Jupyter notebooks for processing the big data workload I implemented for my master's thesis in big data analytics. These workbooks take a list of images (link in the bottom), split them into test and train, creates ground truth data from classification that was pre-performed, and creates a training image dataset for training a semantic segmentation convolutional neural net.
They also compare the results of a CNN classification of the test image set with a set of classifications performed with the Ilastik software using classic computer vision techniques, and compares the efficacy of the two methods.

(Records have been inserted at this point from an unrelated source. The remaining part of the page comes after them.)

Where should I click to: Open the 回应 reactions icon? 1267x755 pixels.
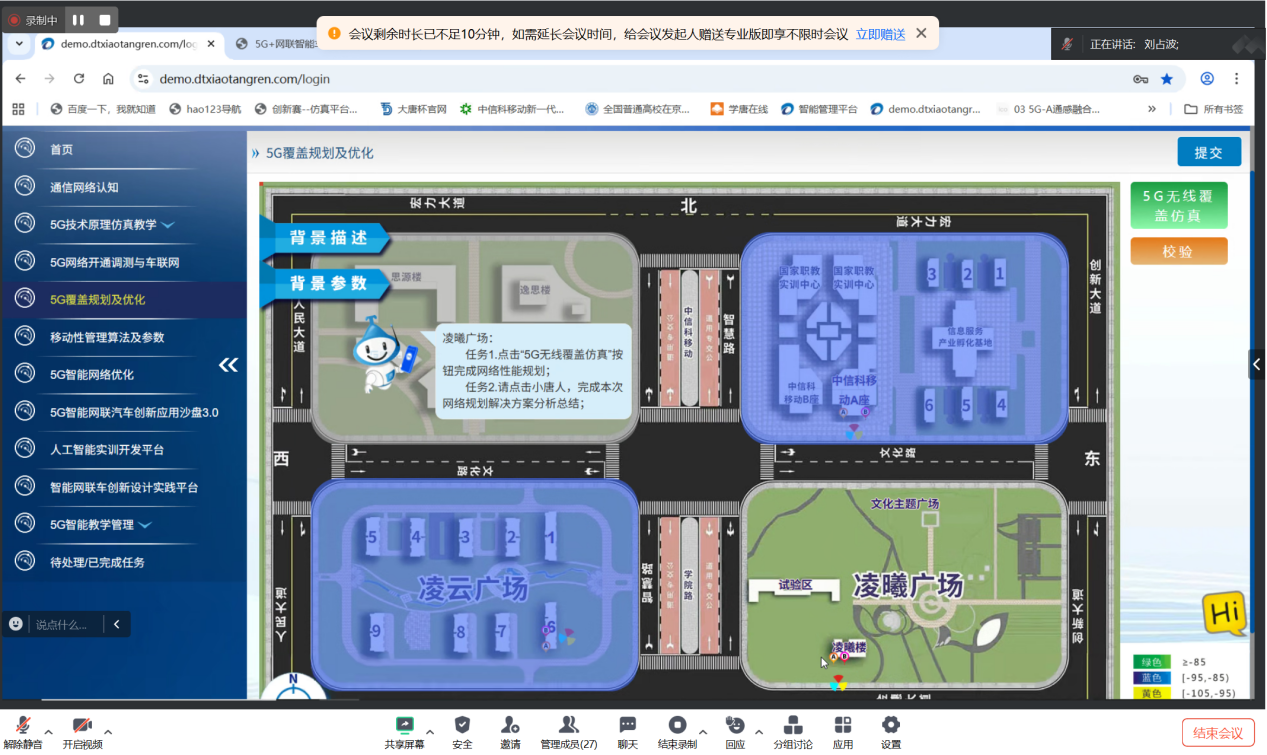[x=734, y=729]
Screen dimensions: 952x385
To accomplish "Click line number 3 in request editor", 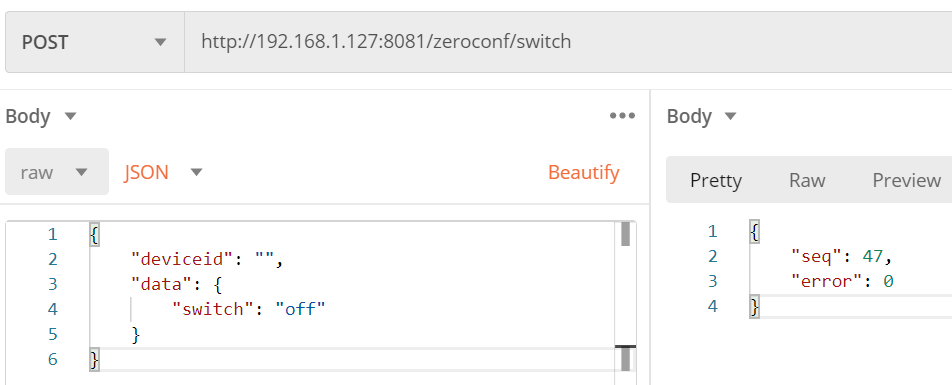I will click(52, 284).
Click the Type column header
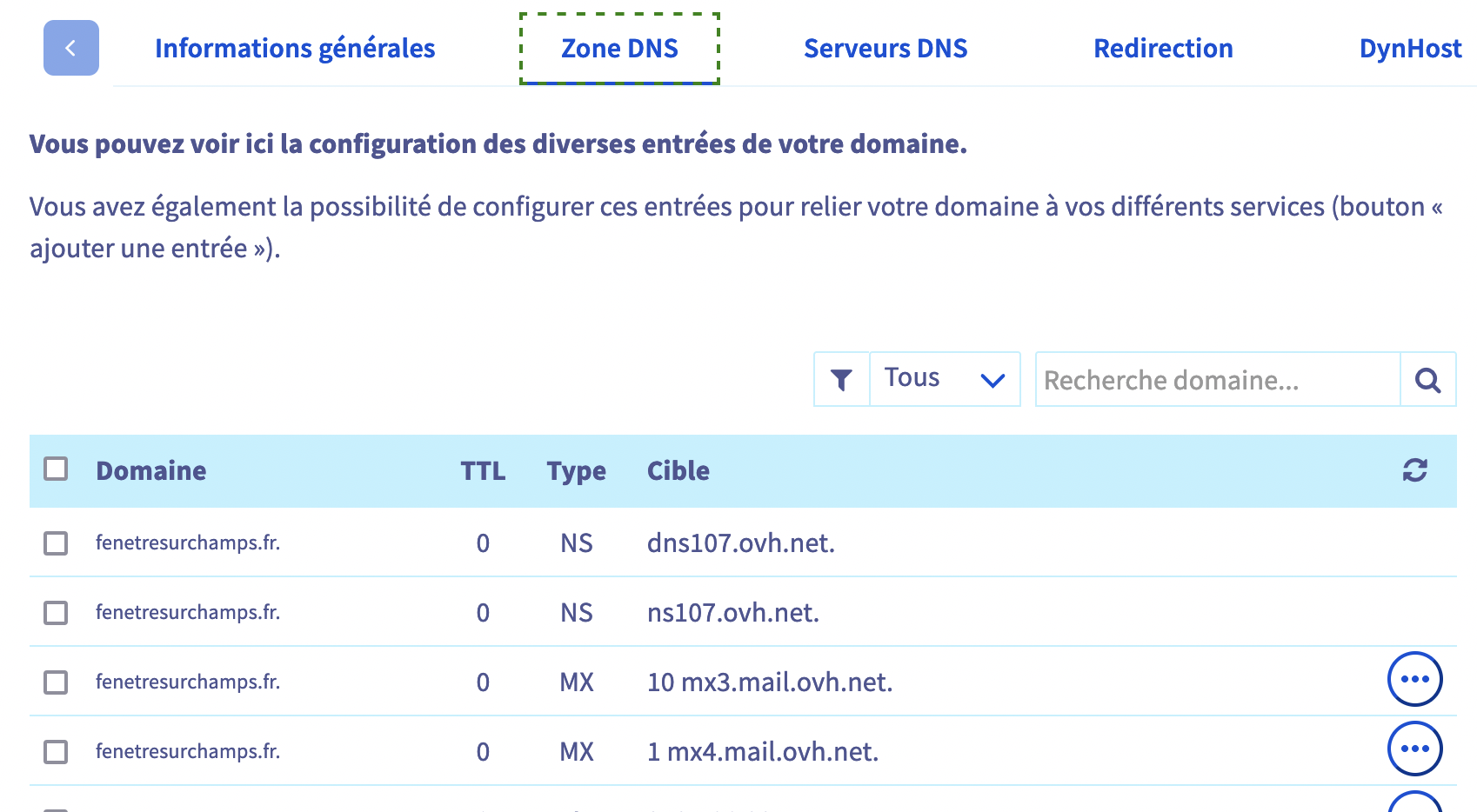1477x812 pixels. tap(576, 470)
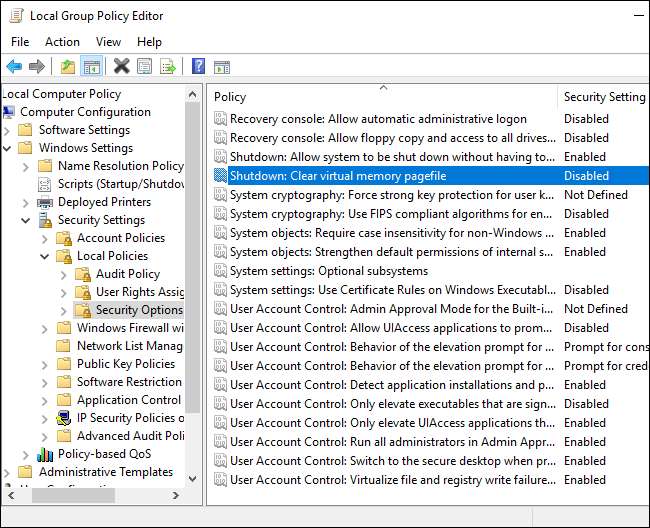Image resolution: width=650 pixels, height=528 pixels.
Task: Click the Security Setting column header
Action: point(604,97)
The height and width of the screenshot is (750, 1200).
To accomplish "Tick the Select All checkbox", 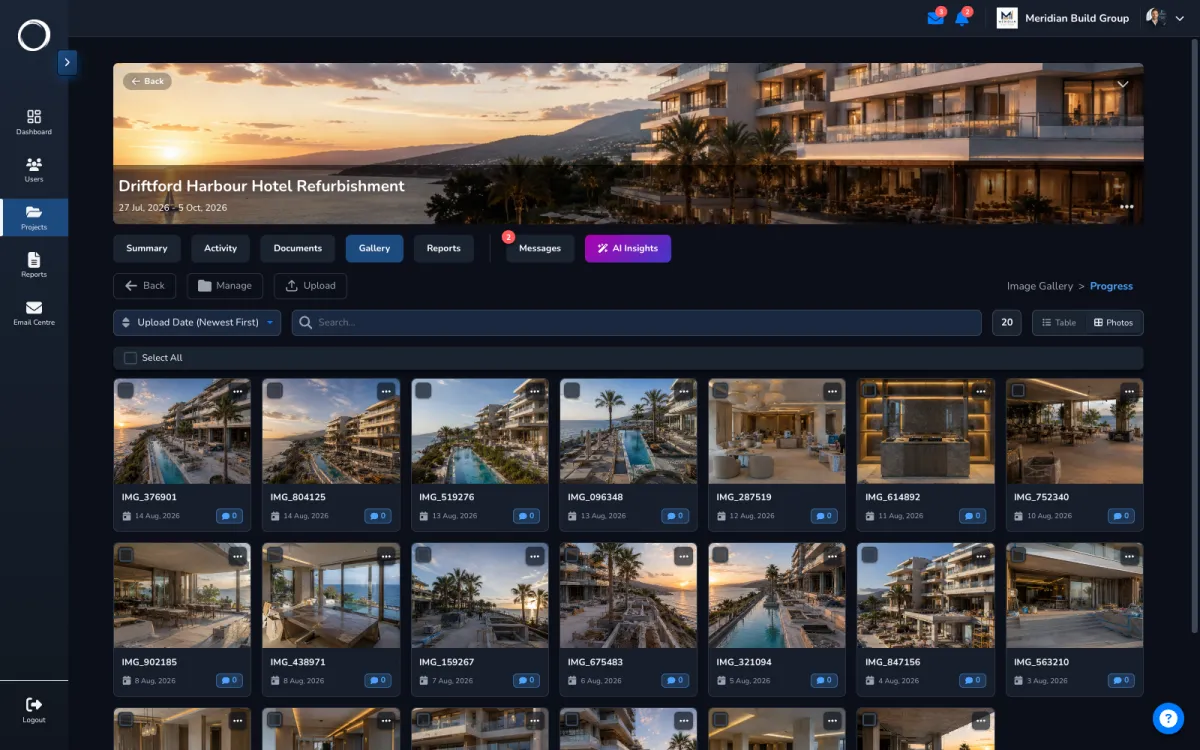I will pos(130,358).
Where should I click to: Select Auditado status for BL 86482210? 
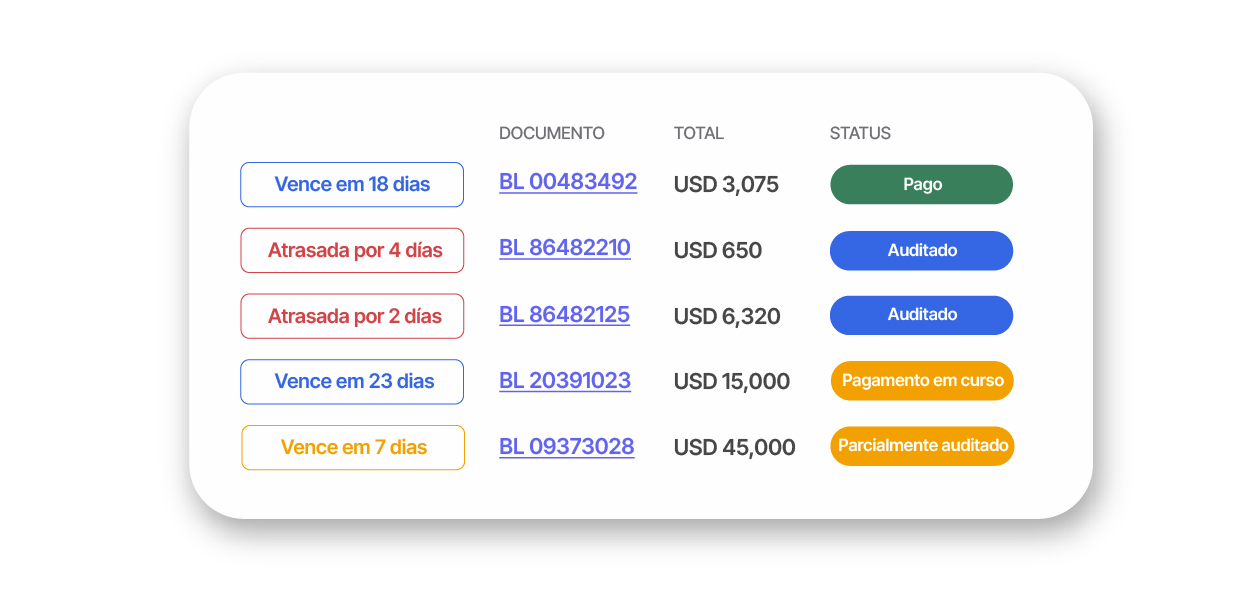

I tackled this project to achieve my master's degree in big data analytics from the Letterkenny Institute of Technology. The project concept was to compare two methods for classifying terrain as seen from a drone's camera, to determine what the terrain is that the drone can see. The first approach to be followed was to use classic computer vision techniques, while the second approach was to use a Convolutional Neural Network to perform the same classification.
Source data was gathered from a DJI Mavic Air drone, flown over various bits of rural County Donegal in Ireland. The videos were pre-processed by a python script that dumped the image of ever 100 frames to file.
One thousand images were taken from this process, and uploaded into an S3 bucket where the custom app in https://github.com/Joon/Image_Tagger was used to classify the images into 30 pixel square tiles of terrain classification, i.e. each tile was marked up as being foliage, water, road or building.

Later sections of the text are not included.